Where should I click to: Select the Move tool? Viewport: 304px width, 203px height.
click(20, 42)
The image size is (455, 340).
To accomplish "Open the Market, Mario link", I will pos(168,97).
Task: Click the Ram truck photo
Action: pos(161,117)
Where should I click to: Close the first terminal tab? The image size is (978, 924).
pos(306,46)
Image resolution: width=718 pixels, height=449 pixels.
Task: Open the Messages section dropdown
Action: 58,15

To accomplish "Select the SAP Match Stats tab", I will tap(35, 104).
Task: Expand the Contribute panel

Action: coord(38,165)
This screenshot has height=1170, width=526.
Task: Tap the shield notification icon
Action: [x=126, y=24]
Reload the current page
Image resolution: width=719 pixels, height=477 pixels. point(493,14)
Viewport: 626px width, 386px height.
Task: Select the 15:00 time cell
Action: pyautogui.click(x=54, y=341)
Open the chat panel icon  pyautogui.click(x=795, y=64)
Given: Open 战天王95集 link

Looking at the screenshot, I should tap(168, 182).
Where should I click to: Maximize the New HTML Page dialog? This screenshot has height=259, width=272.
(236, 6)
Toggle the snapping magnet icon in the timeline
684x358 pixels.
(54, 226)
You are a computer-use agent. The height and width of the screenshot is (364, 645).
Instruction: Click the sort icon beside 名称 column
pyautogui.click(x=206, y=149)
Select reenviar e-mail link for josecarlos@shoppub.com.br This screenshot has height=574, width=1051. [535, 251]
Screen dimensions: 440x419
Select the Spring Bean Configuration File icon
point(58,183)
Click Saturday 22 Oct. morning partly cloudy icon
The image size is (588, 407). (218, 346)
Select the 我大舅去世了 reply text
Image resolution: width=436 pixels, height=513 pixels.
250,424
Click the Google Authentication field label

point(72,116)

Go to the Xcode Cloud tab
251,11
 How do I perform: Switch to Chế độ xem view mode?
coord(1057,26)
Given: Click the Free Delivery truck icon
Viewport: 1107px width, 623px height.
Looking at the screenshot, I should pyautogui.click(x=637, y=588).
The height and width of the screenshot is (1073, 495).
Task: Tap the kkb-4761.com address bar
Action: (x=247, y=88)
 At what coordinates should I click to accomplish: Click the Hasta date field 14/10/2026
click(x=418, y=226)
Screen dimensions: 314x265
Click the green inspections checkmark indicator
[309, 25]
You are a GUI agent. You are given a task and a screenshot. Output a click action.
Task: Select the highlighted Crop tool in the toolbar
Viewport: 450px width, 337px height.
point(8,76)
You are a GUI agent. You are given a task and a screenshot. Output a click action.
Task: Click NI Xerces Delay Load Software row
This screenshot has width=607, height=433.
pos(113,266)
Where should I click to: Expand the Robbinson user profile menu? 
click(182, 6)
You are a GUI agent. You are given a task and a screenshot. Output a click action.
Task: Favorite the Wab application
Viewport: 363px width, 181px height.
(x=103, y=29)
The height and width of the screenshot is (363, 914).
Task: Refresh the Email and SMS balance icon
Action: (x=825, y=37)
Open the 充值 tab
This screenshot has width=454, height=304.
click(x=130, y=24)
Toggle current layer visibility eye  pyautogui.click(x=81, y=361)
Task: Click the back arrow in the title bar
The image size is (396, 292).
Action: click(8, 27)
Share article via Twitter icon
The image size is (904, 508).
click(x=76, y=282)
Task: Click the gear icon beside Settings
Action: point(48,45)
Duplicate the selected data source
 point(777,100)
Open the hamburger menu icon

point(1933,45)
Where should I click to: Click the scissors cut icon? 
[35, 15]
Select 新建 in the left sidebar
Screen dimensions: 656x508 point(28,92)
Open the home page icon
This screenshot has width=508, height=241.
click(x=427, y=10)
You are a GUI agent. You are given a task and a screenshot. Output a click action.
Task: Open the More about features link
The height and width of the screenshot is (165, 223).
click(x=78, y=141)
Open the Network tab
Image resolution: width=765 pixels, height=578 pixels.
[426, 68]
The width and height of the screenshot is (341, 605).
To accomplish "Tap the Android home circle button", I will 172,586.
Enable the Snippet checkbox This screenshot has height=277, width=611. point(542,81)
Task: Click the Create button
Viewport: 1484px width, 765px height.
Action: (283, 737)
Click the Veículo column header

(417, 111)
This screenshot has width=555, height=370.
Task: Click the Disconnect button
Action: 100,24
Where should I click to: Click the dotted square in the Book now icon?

---------------

*Work instruction*. All of the entries need to be reproduced exactly; please write them out.

*Response area*.
Where should I click to: Select the Move tool? Viewport: 304px width, 203px height.
click(20, 42)
The image size is (455, 340).
To accomplish "Open the Market, Mario link", I will pos(168,97).
Task: Click the Ram truck photo
Action: pos(161,117)
Where should I click to: Close the first terminal tab? The image size is (978, 924).
pos(306,46)
Image resolution: width=718 pixels, height=449 pixels.
Task: Open the Messages section dropdown
Action: 58,15

To accomplish "Select the SAP Match Stats tab", I will tap(35, 104).
Task: Expand the Contribute panel

Action: coord(38,165)
This screenshot has height=1170, width=526.
Task: Tap the shield notification icon
Action: [x=126, y=24]
Reload the current page
Image resolution: width=719 pixels, height=477 pixels. point(493,14)
Viewport: 626px width, 386px height.
Task: Select the 15:00 time cell
Action: pyautogui.click(x=54, y=341)
Open the chat panel icon  pyautogui.click(x=795, y=64)
Given: Open 战天王95集 link

Looking at the screenshot, I should tap(168, 182).
Where should I click to: Maximize the New HTML Page dialog? This screenshot has height=259, width=272.
(236, 6)
Toggle the snapping magnet icon in the timeline
684x358 pixels.
(54, 226)
You are a computer-use agent. The height and width of the screenshot is (364, 645).
Instruction: Click the sort icon beside 名称 column
pyautogui.click(x=206, y=149)
Select reenviar e-mail link for josecarlos@shoppub.com.br This screenshot has height=574, width=1051. [535, 251]
Screen dimensions: 440x419
Select the Spring Bean Configuration File icon
point(58,183)
Click Saturday 22 Oct. morning partly cloudy icon
The image size is (588, 407). (218, 346)
Select the 我大舅去世了 reply text
Image resolution: width=436 pixels, height=513 pixels.
250,424
Click the Google Authentication field label

point(72,116)

Go to the Xcode Cloud tab
251,11
 How do I perform: Switch to Chế độ xem view mode?
coord(1057,26)
Given: Click the Free Delivery truck icon
Viewport: 1107px width, 623px height.
Looking at the screenshot, I should pyautogui.click(x=637, y=588).
The height and width of the screenshot is (1073, 495).
Task: Tap the kkb-4761.com address bar
Action: (x=247, y=88)
 At what coordinates should I click to accomplish: Click the Hasta date field 14/10/2026
click(x=418, y=226)
Screen dimensions: 314x265
Click the green inspections checkmark indicator
[309, 25]
You are a GUI agent. You are given a task and a screenshot. Output a click action.
Task: Select the highlighted Crop tool in the toolbar
Viewport: 450px width, 337px height.
point(8,76)
You are a GUI agent. You are given a task and a screenshot. Output a click action.
Task: Click NI Xerces Delay Load Software row
This screenshot has width=607, height=433.
pos(113,266)
Where should I click to: Expand the Robbinson user profile menu? 
click(182, 6)
You are a GUI agent. You are given a task and a screenshot. Output a click action.
Task: Favorite the Wab application
Viewport: 363px width, 181px height.
(x=103, y=29)
The height and width of the screenshot is (363, 914).
Task: Refresh the Email and SMS balance icon
Action: (x=825, y=37)
Open the 充值 tab
This screenshot has width=454, height=304.
click(x=130, y=24)
Toggle current layer visibility eye  pyautogui.click(x=81, y=361)
Task: Click the back arrow in the title bar
The image size is (396, 292).
Action: click(8, 27)
Share article via Twitter icon
The image size is (904, 508).
click(x=76, y=282)
Task: Click the gear icon beside Settings
Action: point(48,45)
Duplicate the selected data source
 point(777,100)
Open the hamburger menu icon

point(1933,45)
Where should I click to: Click the scissors cut icon? 
[35, 15]
Select 新建 in the left sidebar
Screen dimensions: 656x508 point(28,92)
Open the home page icon
This screenshot has width=508, height=241.
click(x=427, y=10)
You are a GUI agent. You are given a task and a screenshot. Output a click action.
Task: Open the More about features link
The height and width of the screenshot is (165, 223).
click(x=78, y=141)
Open the Network tab
Image resolution: width=765 pixels, height=578 pixels.
[426, 68]
The width and height of the screenshot is (341, 605).
To accomplish "Tap the Android home circle button", I will 172,586.
Enable the Snippet checkbox This screenshot has height=277, width=611. point(542,81)
Task: Click the Create button
Viewport: 1484px width, 765px height.
Action: (283, 737)
Click the Veículo column header

(417, 111)
This screenshot has width=555, height=370.
Task: Click the Disconnect button
Action: 100,24
Where should I click to: Click the dotted square in the Book now icon?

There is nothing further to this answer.